Réputé autant pour ses stupéfiantes frasques nocturnes que pour son habileté à faire briller les idées de ses pairs, Norman Cook semble enfin avoir trouvé la voie de la sagesse sur le deuxième album de Fatboy Slim. Avant qu'on ne le propulse à la conquête du monde, bien malgré lui semble-t-il, entretien avec un bouffon devenu roi.







Norman Cook ne veut pas sourire. En tout cas, pas se forcer à sourire. Selon lui, ça ne le met pas à son avantage. Les séances photos et les tournages de vidéos sont d'ailleurs son pire cauchemar. Et il faut bien reconnaître que sa bonne humeur potache l'amène allégrement à franchir la fine frontière qui sépare un petit air complice d'un sourire ahuri. N'empêche qu'on reste étonné par autant de disponibilité, quand on se souvient que, l'année dernière, le même Norman avait renvoyé dans leurs pénates les quelques journalistes français venus le rencontrer sur les festivals qui égaient au printemps les prairies britanniques. Affublé d'une telle réputation, celui que l'on surnomme le "funk soul brother" depuis le succès international de la guitare surf de "The Rockafeller Skank", tente de s'assurer une certaine tranquillité. Chez Sony, la major japonaise qui voudrait bien conquérir le monde avec les hymnes décérébrés de ce fêtard jusqu'au boutiste, on ne s'amuserait pas à le déranger pour rien. Nous non plus d'ailleurs. Surtout pas dans son fief de Brighton ­ un genre de Deauville si l'on y mangeait ses frites avec du vinaigre ­, dans sa propre demeure où le plus demandé des remixeurs anglais a accepté de nous recevoir à la veille du succès annoncé de "You've Come A Long Way, Baby", second album sous le sobriquet de Fatboy Slim, qui à défaut de tenir toutes ses promesses offre quelques tubes jouissifs pour adeptes du goulot. En contemplant du premier étage la mer pendant de longues minutes, une légère brise de sérénité nous souffle qu'être une star aujourd'hui, c'est avant tout savoir garder un certain contrôle sur son succès pour mener l'existence que l'on veut. Alors plutôt que de se noyer dans des considérations fumeuses sur le sens de la vie ou l'avenir de la musique, de chercher dans l'autodérision affichée les failles d'une carapace patinée, on cède sans hésiter devant les charmes de cet attachant saltimbanque du sampler.
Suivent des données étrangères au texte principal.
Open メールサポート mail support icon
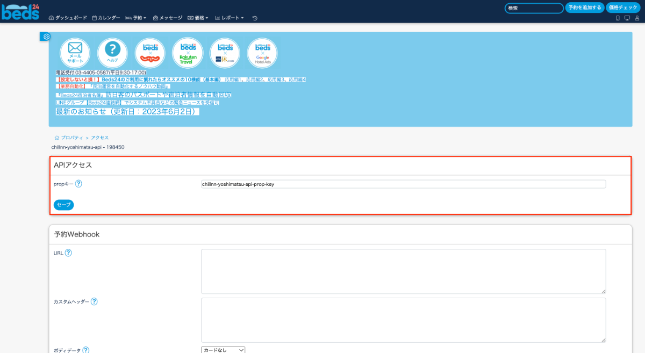Screen dimensions: 645x353 75,52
Norman Cook : "Faire la promotion de cet album est la partie la plus contraignante de mon boulot. J'adore composer un album, mais je déteste les interviews et, par-dessus tout, les sessions photos et les clips. J'ai tendance à penser que la bonne musique se vend d'elle-même, par le bouche à oreille, mais malheureusement les maisons de disque n'aiment laisser aucune place à l'approximation : elles veulent constamment que tu vendes plus de disques. Je ne suis pas un très bon commercial, mais c'est quand même mieux que de devoir travailler."

Puisque tu parles de travail, est-ce que tu t'es déjà imaginé ailleurs que dans la peau d'un musicien ?
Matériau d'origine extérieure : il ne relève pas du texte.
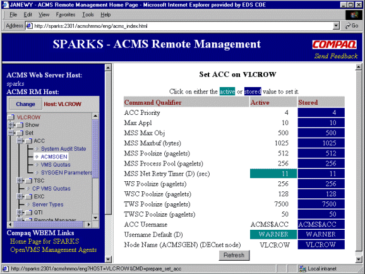Open the address bar dropdown arrow
This screenshot has width=365, height=274.
tap(336, 26)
J'ai réfléchi, mais plus par nécessité que par choix. Si je n'avais pas été producteur, je crois que j'aurais été pompier : tu passes le plus clair de ton temps à glander assis dans un fauteuil, puis il y a des moments vraiment intenses, pendant lesquels l'excitation est à son comble. Et il y a un uniforme sympa qui plaît bien aux filles.
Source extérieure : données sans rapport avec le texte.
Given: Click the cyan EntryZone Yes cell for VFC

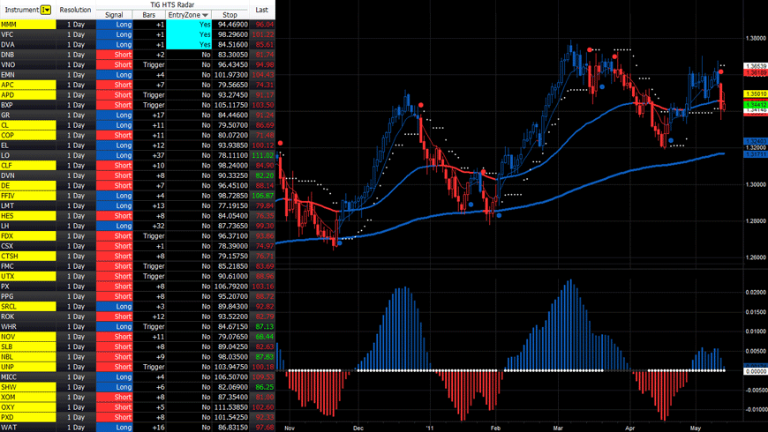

C'est quoi précisément cette histoire de musique pour les Schtroumpfs ?

On m'a demandé de faire la musique d'un jeu vidéo consacré aux Schtroumpfs. En fait, il fallait d'abord que je fasse une démo pour que la société de production voie si ça leur plaisait et ils étaient prêts à me payer £1 000 pour un travail qui me demandait deux jours de boulot en studio. J'ai fait une démo vraiment horrible histoire d'être sûr qu'ils ne m'engageraient pas et j'ai quand même touché la thune dont j'avais vraiment besoin à l'époque !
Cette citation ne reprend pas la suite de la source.